## [WHAT YOU ARE ASKED TO DO]
Print the whole listing below exactly, skipping every picture.

## [EXERCISE MATERIAL]

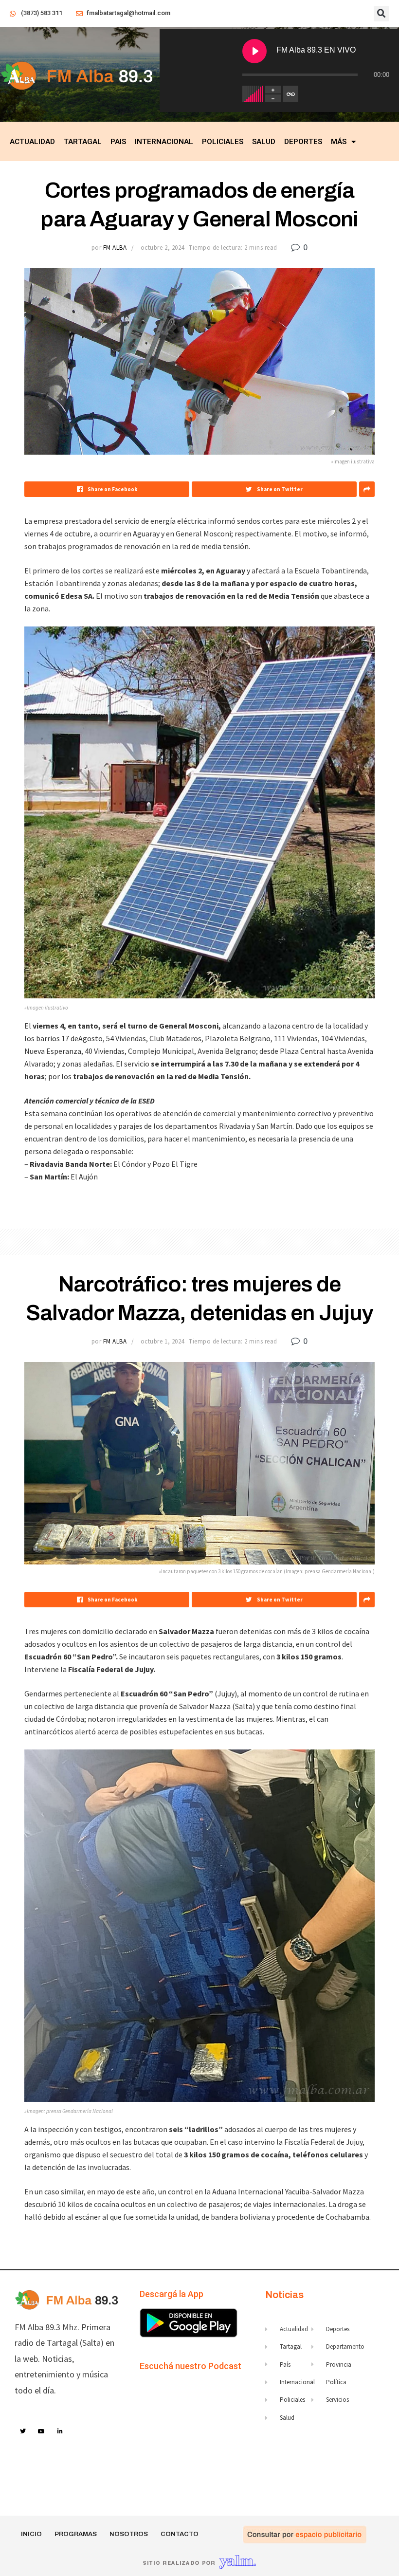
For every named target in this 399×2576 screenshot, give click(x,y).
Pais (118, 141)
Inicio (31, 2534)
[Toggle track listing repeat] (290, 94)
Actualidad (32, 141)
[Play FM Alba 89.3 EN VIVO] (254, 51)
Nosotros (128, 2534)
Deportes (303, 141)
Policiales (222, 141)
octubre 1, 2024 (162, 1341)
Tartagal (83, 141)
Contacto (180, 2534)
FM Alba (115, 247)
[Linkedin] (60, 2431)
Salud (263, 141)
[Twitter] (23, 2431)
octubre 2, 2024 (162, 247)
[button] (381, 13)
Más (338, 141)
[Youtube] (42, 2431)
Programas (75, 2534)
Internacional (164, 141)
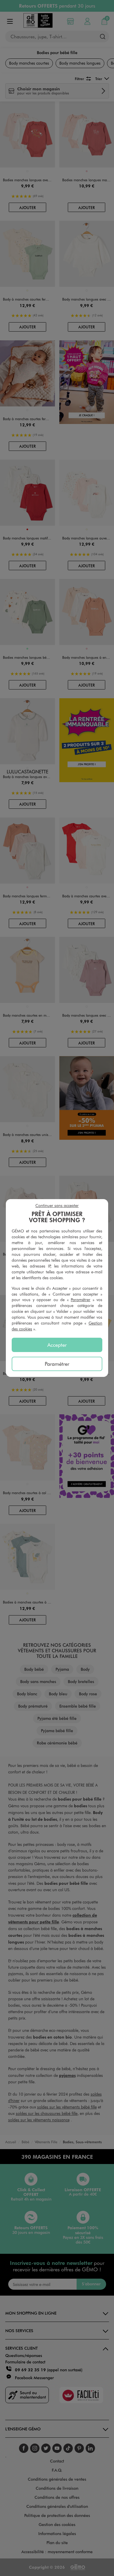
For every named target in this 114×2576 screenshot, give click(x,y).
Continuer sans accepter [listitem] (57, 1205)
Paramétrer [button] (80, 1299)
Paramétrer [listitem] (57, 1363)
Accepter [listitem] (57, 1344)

## [RESULT FOR THIS EXERCISE]
For every named target in this 399×2576 screenshot, give click(x,y).
Pais (118, 141)
Inicio (31, 2534)
[Toggle track listing repeat] (290, 94)
Actualidad (32, 141)
[Play FM Alba 89.3 EN VIVO] (254, 51)
Nosotros (128, 2534)
Deportes (303, 141)
Policiales (222, 141)
octubre 1, 2024 (162, 1341)
Tartagal (83, 141)
Contacto (180, 2534)
FM Alba (115, 247)
[Linkedin] (60, 2431)
Salud (263, 141)
[Twitter] (23, 2431)
octubre 2, 2024 (162, 247)
[button] (381, 13)
Más (338, 141)
[Youtube] (42, 2431)
Programas (75, 2534)
Internacional (164, 141)
For every named target in this 114×2576 screenshot, give click(x,y).
Continuer sans accepter [listitem] (57, 1205)
Paramétrer [button] (80, 1299)
Paramétrer [listitem] (57, 1363)
Accepter [listitem] (57, 1344)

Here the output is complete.